##### Input material #####

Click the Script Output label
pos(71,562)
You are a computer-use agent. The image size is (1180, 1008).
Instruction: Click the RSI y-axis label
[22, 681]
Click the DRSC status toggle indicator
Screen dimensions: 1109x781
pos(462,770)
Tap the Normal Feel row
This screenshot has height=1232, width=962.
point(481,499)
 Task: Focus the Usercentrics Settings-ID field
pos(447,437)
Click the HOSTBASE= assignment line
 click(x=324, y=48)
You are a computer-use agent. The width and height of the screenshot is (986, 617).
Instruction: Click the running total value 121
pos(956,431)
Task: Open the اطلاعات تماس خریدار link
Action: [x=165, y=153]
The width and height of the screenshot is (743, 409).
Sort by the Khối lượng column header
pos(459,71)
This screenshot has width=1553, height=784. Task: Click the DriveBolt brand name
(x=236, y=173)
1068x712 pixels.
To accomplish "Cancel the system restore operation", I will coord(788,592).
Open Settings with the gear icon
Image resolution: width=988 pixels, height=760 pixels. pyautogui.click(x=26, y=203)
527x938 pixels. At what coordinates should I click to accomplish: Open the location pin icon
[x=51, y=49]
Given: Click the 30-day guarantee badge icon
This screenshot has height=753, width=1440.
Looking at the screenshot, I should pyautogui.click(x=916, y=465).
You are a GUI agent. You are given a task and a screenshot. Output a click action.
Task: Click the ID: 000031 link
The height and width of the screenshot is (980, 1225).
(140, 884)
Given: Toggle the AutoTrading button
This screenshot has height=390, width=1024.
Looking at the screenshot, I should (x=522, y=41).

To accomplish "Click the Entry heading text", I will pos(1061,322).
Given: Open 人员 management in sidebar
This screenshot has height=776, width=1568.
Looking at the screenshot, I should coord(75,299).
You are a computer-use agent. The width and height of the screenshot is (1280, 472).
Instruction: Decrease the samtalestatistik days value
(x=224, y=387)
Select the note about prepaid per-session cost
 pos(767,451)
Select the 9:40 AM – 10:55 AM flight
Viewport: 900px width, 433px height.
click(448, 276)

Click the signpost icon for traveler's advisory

#####

(Work instructions) Find every line in the records above that holds the word "computer", and copy each one.

(Answer space)
You are a computer-use agent. The image size is (1180, 1008).
You are a computer-use agent. The width and height of the screenshot is (986, 617).
You are a computer-use agent. The width and height of the screenshot is (1280, 472).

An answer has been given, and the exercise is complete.